A primeira inspeção do poço, realizada pela empresa em outubro de 2014, identificou uma quantidade do minério tóxico mais de quatro vezes acima do limite permitido para consumo humano. Uma segunda checagem feita pela INB em março deste ano voltou a encontrar índice de urânio mais de três vezes acima do permitido pelos órgãos de saúde. Conforme revelou a reportagem, nada disso foi informado aos órgãos estaduais e federais. Apenas no fim de maio é que os dois boletins foram entregues à prefeitura de Lagoa Real. Foi quando a gestão municipal foi até o proprietário do poço contaminado para comunicá-lo de que não deveria mais consumir aquela água. 

A INB alega que não comunicou os órgãos porque o poço estaria fora da área de sua responsabilidade e que a inspeção foi um favor ao dono do sítio, que pediu à empresa que fizesse o teste em sua água. A estatal afirma ainda que não tem responsabilidade pela contaminação, porque o poço está a 20 km de sua mina e pertence a outra sub-bacia hidrográfica. 

O programa de monitoramento permanente que será implantado pelo governo baiano, disse Eugenio Spengler, vai englobar inicialmente 96 poços localizados nas proximidades da área de influência da mineração de urânio. "Nós vamos montar essa rede de monitoramento o mais rápido possível. Como é uma região que tem urânio, é muito provável que haja resíduo desse metal em outros poços também", disse Spengler. 
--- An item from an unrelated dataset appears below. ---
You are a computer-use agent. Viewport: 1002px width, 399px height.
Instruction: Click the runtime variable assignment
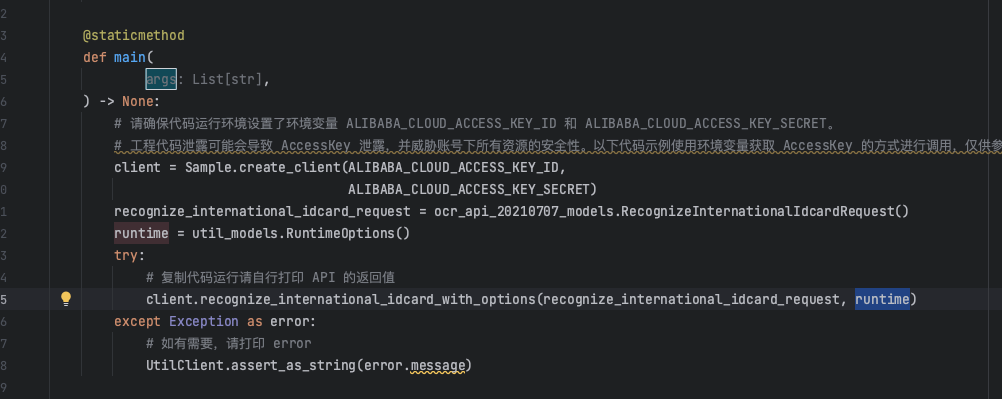pyautogui.click(x=141, y=233)
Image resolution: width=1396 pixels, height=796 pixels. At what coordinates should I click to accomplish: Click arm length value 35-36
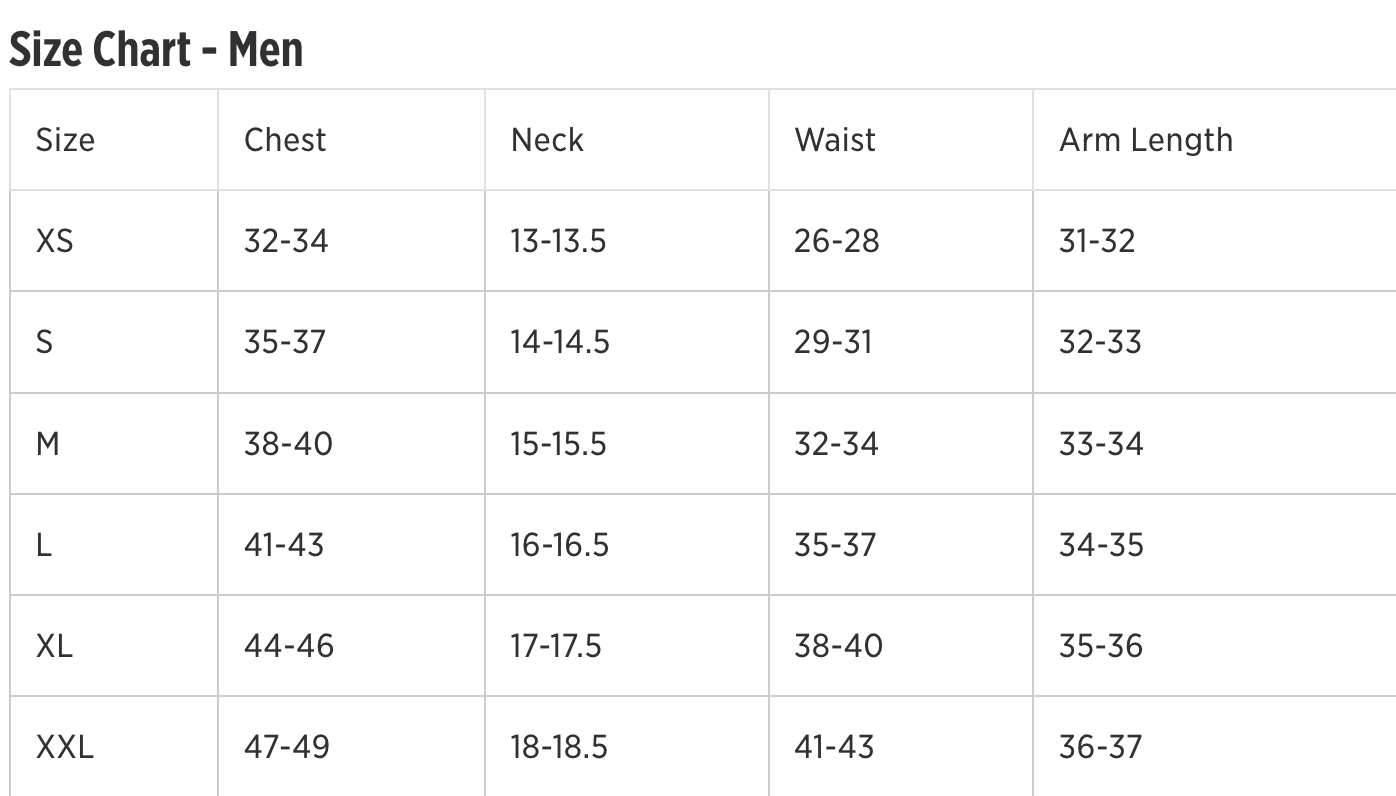[x=1101, y=646]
Três poços. Na semana passada, equipes técnicas organizadas pelo governo Bahia estiveram na região para coleta de amostras de água e verificação dos índices de urânio. Essa 'força-tarefa', no entanto, coletou água de apenas três poços. Questionado sobre as razões que levaram à coleta de somente três reservatórios, Spengler disse que "tinha a expectativa de que pelo menos dez poços fossem alvo das inspeções", mas que houve uma decisão técnica, "a partir da poligonal" que seria analisada. 
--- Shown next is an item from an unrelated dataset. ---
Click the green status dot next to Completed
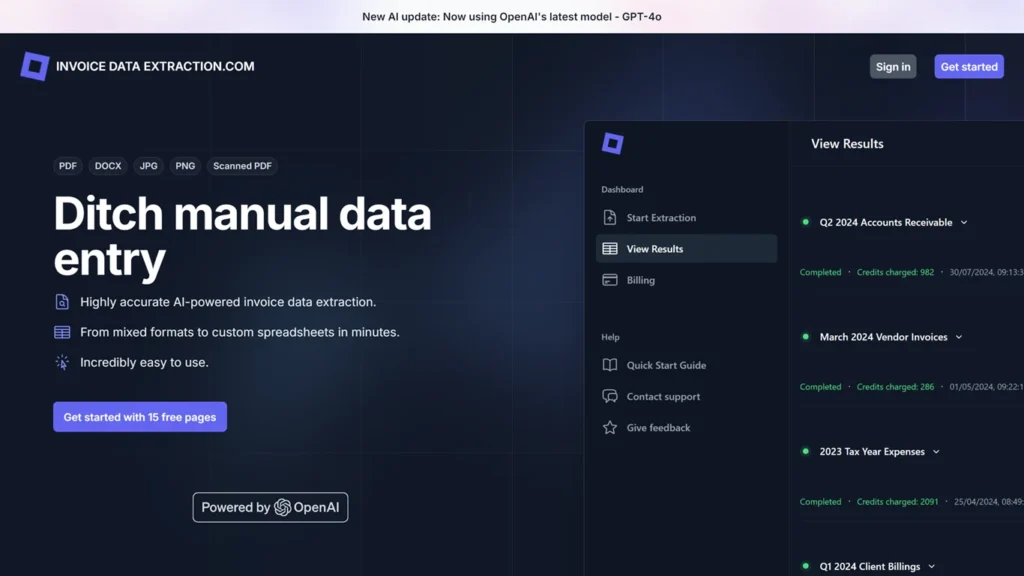Viewport: 1024px width, 576px height. coord(805,222)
"A decisão de fazer coleta em apenas três poços foi tomada pela equipe técnica em campo. Ela entende que essa amostra será suficiente para se ter uma primeira avaliação. Não havia condições de coletar de todos os 96 poços", disse. 
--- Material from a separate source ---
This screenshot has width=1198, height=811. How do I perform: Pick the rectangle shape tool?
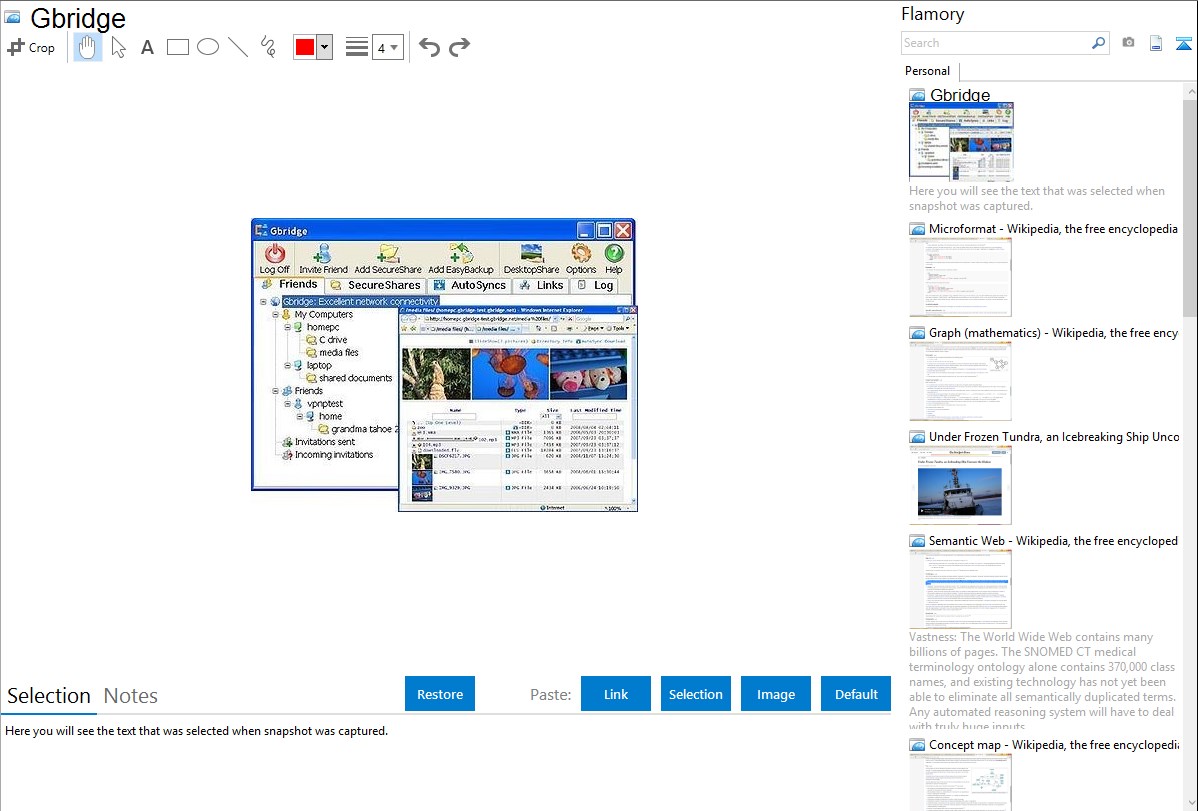click(x=178, y=47)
O governo baiano informa que já enviou o material para testes de laboratório e prevê que os resultados sejam conhecidos até o dia 15 de setembro. "Tão logo o resultado da análise seja entregue, chamaremos uma reunião com a participação do Ministério do Meio Ambiente, Agência Nacional de Água, Ibama, Vigilância Sanitária do Estado, Inema (Instituto do Meio Ambiente e Recursos Hídricos), Casa Civil, Cerb (Companhia de Engenharia Ambiental e Recursos Hídricos da Bahia) e Embasa (Empresa Baiana de Águas e Saneamento)."

Seja qual for o resultado dos testes dá água, ou seja, tenha ou não alto teor de urânio, o governo da Bahia promete implementar o programa de acompanhamento. "Haja ou não urânio nesses poços, nós vamos montar uma rede de monitoramento permanente nessa região. Vamos começar com esses 96 poços identificados e, à medida que forem identificadas nascentes naquela área ou outros poços, eles passarão a ser monitorados."

Orientação. O encontro com órgãos federais será realizado, segundo o governo da Bahia, para definir medidas de apoio da União, entre outras questões de ordem prática, como a  periodicidade das coletas de água, os equipamentos que serão usados e os laboratórios para realização dos testes. Os órgãos ainda não foram oficialmente procurados pelo governo baiano.

"Até que esse trabalho seja definido, nossa preocupação tem sido a de orientar a população para que não use água desses poços para abastecimento humano. As pessoas devem evitar beber água ou dar para animais, enquanto não se sabe da qualidade dessa água", comentou Eugenio Spengler.